Selected passage:

◇ ◇ ◇ ◇ ◇ ◇ ◇


      Delete
    2. Obama got most of what he wanted. He increased taxes on the upper 2% and he didn't cut spending. His main compromise was that the tax rate increase started at $450,000 for a married couple, rather than the $250,000, which he had proposed. But, the difference between these two starting points wasn't that much. (BTW he actually did increase taxes for people below this level. The tax law phases out deductions starting at $300,000 for married filing jointly and down to $150,000 for single filers.)

      Let's face it. Neither party offered a plan that would really lead to an end of the deficit. But IMHO the continuing deficit reflects more on Obama simply because the President generally gets the blame or credit for whatever happens on his watch.

      Delete
    3. I was answering your foolish implication about revenue. It has to be voted by the Congress, not the President.

      Continuing to address the ravings of a troll:

      We shouldn't "end the deficit" -- definitely not now, you idiot. Everyone sane actually agrees on that -- or else they wouldn't have (quite correctly) worried so about the "cliff."

      Are you not at all embarrassed by your frequent lapses, David? Wasn't it only the other day you were assuring us that a platinum coin's denomination had to, just had to, be linked to its platinum content, because you'd read it on a blog?

      Delete
    4. Evidently the Treasury Dept. and the Federal Reserve agree with that blog and disagree with Paul Krugman. Ezra Klein writes:

      The Treasury Department will not mint a trillion-dollar platinum coin to get around the debt ceiling. If they did, the Federal Reserve would not accept it.

      That’s the bottom line of the statement that Anthony Coley, a spokesman for the Treasury Department, gave me today. “Neither the Treasury Department nor the Federal Reserve believes that the law can or should be used to facilitate the production of platinum coins for the purpose of avoiding an increase in the debt limit,” he said.


      http://www.washingtonpost.com/blogs/wonkblog/wp/2013/01/12/treasury-we-wont-mint-a-platinum-coin-to-sidestep-the-debt-ceiling/

      Sadly, it's all to common that the New York Time is less insightful than some blogger.

      Delete
    5. Always lying aren't you David. That article doesn't address your error, which was to insist that denomination and metal content were linked. You were wrong. Do you have the cojones to admit it, or will you continue dissembling?

      Delete
    6. Also keep in mind that the deficit is only a problem/crisis when a Democrat lives in the Oval Office. when DinC's goombahs Reagan, Bush, and Shrub were reacking up huge deficits, it was all good.

◇ ◇ ◇ ◇ ◇ ◇ ◇

Source information:
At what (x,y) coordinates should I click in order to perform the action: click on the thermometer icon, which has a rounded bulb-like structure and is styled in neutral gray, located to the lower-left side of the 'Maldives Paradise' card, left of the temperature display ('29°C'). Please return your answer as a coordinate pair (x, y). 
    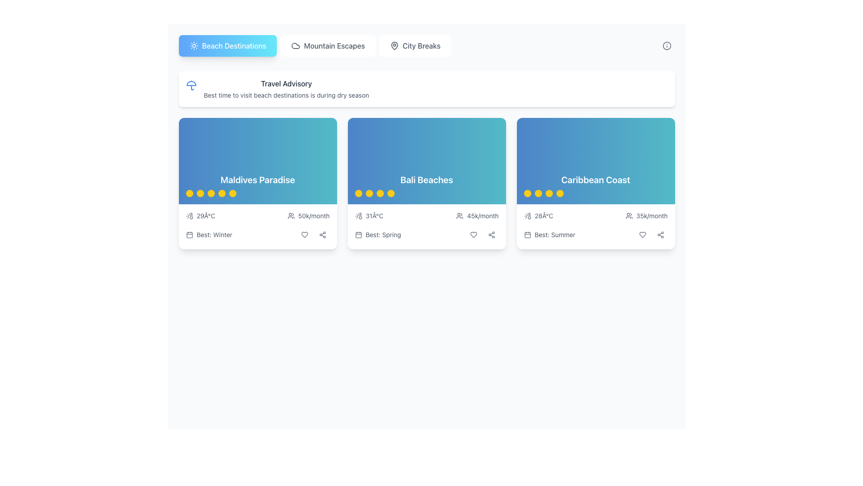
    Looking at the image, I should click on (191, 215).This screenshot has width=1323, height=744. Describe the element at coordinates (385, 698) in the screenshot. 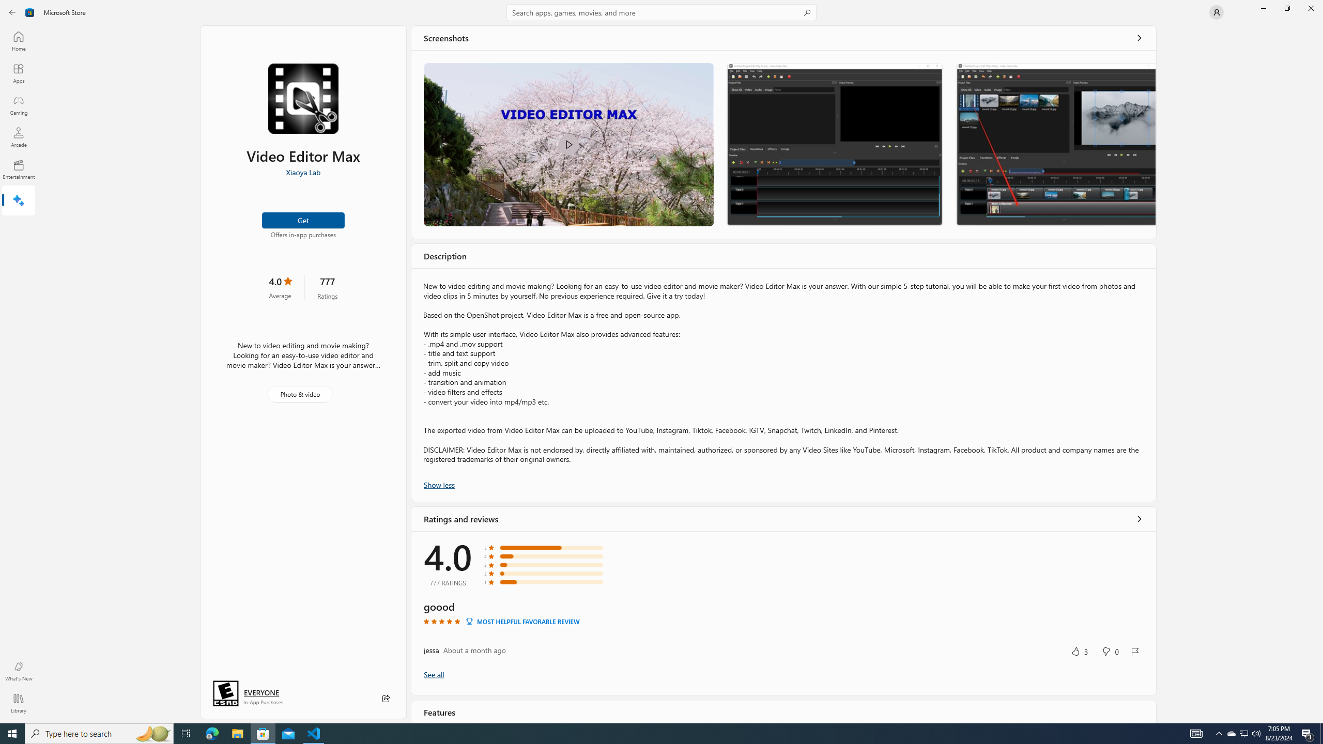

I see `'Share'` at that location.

◇ ◇ ◇ ◇ ◇ ◇ ◇

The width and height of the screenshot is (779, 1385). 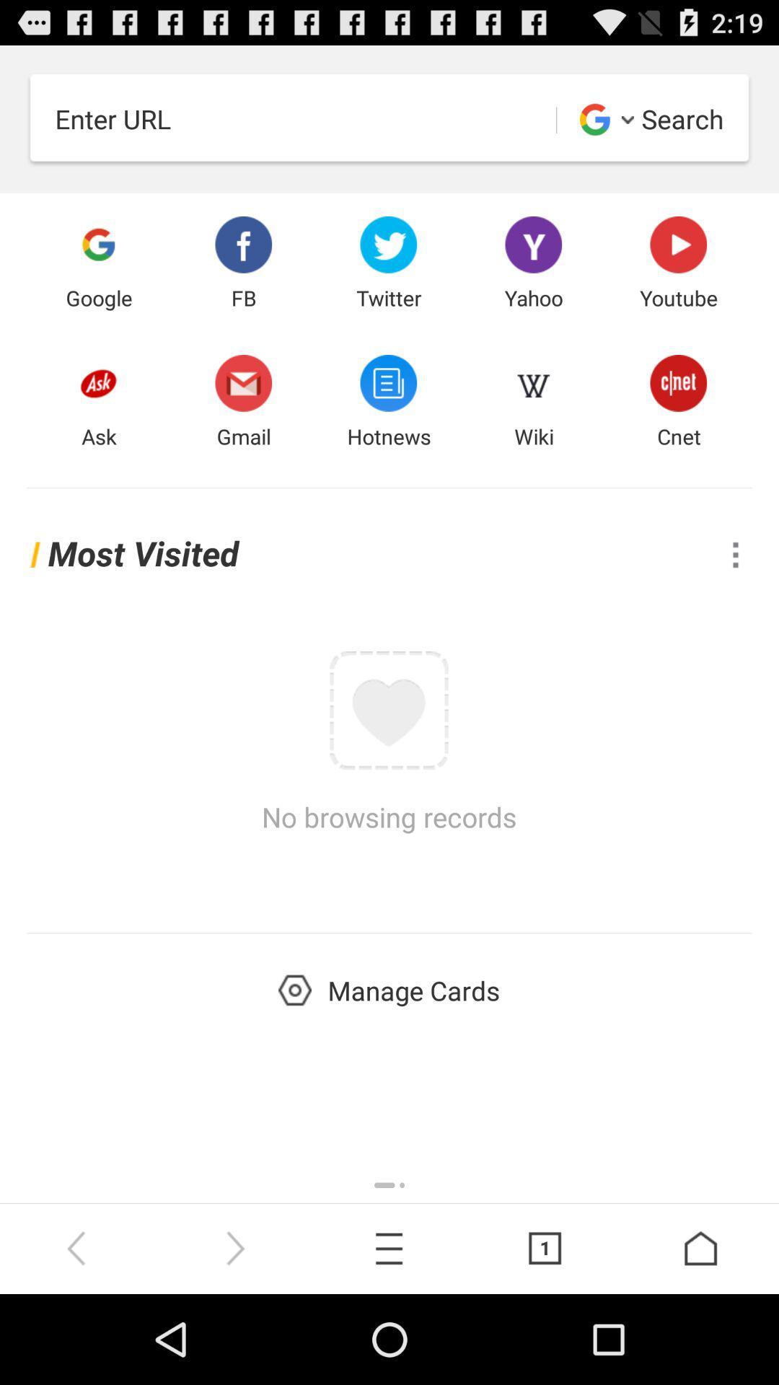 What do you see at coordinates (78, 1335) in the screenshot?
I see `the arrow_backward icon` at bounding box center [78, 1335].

◇ ◇ ◇ ◇ ◇ ◇ ◇

Work request 1:
Reproduce word for word the part of the comment thread starting at "Sadly, it's all" and ending at "you continue dissembling?".
Work request 2:
Using the comment thread, answer yes or no to each statement below and quote the words that decide it: (a) The tax rate increase started at $450,000 for a married couple. (b) The Treasury Department will mint a trillion-dollar platinum coin to get around the debt ceiling. (c) Anthony Coley is a spokesman for the Federal Reserve.

Written answer 1:
Sadly, it's all to common that the New York Time is less insightful than some blogger.

      Delete
    5. Always lying aren't you David. That article doesn't address your error, which was to insist that denomination and metal content were linked. You were wrong. Do you have the cojones to admit it, or will you continue dissembling?

Written answer 2:
(a) Yes: "the tax rate increase started at $450,000 for a married couple"
(b) No: "The Treasury Department will not mint a trillion-dollar platinum coin to get around the debt ceiling."
(c) No: "Anthony Coley, a spokesman for the Treasury Department"